BHP Billiton Petroleum (Americas) Inc., Houston, TX

 

Recent major discoveries at Mad Dog, Atlantis, and Neptune have opened a major new hydrocarbon province in the Western Atwater Foldbelt (WAFB) of the ultra deep water Gulf of Mexico. A total of nine exploration wells and six appraisal wells have been drilled to date leading to an understanding of the nature and scale of the petroleum system as well as increasing our confidence in the presence of the large reserve sizes needed to support development in the ultra deep water.

The two main predrill risks in the WAFB were the presence of reservoir quality sandstone and hydrocarbon maturation and migration into the reservoirs. The nearest well that penetrated middle and lower Miocene age section was 90 miles away. The first test was the Neptune discovery well drilled on the AT 575 block in 1995. This well found oil reservoired in Miocene age sandstones. The next two exploration wells were drilled in 1998 and led to the discovery of the Mad Dog and Atlantis fields. Eight structures have been drilled in the WAFB with four announced discoveries. This proves the presence of a large working petroleum system in the WAFB.
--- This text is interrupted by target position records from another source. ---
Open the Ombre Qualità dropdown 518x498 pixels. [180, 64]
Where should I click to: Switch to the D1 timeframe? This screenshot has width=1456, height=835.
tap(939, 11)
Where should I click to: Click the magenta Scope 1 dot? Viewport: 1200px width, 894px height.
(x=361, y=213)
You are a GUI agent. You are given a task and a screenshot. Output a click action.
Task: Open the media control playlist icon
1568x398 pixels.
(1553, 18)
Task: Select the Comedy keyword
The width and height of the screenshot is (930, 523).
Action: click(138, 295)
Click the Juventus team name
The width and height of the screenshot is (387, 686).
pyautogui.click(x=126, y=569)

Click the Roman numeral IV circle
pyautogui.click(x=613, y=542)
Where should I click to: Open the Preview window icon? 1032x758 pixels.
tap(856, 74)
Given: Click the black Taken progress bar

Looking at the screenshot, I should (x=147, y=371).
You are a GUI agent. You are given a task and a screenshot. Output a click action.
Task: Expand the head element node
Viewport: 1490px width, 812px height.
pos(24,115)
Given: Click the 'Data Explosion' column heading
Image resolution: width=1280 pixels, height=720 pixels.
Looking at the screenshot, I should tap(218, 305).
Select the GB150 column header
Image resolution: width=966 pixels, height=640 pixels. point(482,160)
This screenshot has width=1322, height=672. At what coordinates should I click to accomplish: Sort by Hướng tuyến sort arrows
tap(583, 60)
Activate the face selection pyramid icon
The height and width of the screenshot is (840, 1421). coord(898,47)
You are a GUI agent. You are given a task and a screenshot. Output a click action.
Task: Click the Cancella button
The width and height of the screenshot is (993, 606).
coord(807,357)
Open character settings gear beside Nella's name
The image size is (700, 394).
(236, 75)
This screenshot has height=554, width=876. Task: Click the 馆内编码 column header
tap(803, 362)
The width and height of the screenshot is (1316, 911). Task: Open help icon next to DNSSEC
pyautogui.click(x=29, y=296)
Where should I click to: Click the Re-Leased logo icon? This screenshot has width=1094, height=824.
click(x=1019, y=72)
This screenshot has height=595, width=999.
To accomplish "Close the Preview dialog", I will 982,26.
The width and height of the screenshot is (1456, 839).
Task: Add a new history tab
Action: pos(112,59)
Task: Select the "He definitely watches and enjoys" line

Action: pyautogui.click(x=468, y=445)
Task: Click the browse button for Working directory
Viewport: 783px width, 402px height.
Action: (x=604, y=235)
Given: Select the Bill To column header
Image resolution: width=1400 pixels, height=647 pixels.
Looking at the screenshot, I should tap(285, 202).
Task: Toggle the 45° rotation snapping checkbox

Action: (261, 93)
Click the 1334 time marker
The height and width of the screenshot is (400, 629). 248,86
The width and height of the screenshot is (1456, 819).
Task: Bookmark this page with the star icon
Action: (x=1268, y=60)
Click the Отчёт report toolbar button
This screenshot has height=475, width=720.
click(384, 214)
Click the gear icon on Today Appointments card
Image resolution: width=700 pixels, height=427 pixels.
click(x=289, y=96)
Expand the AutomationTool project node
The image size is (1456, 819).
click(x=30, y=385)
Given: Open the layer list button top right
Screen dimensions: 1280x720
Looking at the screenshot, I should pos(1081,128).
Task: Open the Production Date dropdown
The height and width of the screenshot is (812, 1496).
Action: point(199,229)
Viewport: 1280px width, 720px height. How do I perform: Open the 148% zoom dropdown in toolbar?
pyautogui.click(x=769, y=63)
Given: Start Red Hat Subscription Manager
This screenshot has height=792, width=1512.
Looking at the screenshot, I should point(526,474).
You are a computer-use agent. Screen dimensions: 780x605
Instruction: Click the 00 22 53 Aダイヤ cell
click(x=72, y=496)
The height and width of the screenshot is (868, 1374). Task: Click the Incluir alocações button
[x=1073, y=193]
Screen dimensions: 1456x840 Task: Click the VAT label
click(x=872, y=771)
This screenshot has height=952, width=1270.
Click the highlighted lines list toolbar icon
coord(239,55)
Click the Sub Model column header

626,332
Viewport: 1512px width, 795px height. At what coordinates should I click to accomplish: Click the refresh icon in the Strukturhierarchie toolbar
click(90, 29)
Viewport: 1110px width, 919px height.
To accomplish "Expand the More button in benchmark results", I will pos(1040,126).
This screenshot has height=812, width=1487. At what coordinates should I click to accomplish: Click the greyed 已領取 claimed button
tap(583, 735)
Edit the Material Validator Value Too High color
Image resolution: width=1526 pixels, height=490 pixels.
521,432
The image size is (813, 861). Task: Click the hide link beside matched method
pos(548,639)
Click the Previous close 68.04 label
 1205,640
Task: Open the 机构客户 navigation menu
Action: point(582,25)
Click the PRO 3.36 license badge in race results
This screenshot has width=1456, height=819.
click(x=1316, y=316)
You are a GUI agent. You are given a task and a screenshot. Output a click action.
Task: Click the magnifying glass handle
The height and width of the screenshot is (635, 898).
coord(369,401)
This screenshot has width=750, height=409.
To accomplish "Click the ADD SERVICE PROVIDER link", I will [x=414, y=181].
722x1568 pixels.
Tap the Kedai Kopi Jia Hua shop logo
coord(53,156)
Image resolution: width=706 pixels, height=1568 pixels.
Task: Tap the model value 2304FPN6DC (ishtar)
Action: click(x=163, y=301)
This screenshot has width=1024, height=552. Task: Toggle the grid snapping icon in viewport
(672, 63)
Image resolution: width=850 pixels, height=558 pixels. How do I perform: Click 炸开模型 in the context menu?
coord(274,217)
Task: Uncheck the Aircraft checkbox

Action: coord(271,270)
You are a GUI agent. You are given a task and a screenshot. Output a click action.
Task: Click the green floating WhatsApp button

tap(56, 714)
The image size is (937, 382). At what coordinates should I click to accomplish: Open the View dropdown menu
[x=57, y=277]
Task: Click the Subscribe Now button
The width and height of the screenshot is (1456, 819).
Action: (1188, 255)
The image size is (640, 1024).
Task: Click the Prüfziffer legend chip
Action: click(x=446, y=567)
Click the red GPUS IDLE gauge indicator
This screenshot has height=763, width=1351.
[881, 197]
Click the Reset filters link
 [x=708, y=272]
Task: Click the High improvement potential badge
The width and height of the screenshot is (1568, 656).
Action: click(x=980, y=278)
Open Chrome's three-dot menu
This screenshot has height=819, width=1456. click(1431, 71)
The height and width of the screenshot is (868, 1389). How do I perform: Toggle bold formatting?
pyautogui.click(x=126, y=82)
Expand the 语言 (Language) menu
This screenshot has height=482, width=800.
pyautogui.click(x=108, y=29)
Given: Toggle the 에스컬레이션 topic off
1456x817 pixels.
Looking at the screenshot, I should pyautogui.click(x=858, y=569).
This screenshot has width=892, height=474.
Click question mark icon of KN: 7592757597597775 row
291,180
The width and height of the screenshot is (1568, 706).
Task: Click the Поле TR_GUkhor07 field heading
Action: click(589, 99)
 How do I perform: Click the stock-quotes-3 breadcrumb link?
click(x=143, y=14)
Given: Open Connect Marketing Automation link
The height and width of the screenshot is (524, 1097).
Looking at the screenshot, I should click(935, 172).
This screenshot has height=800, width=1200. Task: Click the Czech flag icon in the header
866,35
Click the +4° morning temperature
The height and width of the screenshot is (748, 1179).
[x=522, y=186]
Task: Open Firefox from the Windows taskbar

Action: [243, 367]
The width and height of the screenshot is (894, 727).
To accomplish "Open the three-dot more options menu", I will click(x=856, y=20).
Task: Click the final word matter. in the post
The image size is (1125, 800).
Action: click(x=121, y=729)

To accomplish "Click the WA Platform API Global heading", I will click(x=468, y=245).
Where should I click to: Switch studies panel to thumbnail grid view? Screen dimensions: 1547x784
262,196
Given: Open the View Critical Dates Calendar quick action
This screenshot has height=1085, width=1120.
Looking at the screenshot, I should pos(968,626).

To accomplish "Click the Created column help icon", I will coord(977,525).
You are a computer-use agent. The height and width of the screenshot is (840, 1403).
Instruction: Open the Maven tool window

At the beginning of the appraisal phase the main risk shifted to the extent and continuity of the Miocene reservoir sandstones. Combining well data and seismic mapping led to the development of a geologic model for the reservoir intervals. The reservoir rocks in the WAFB are interpreted to be Middle and Lower Miocene age submarine fan systems deposited on the abyssal plain near the base of slope. The fan systems appear to be larger than the individual prospect size with a scale of tens of miles.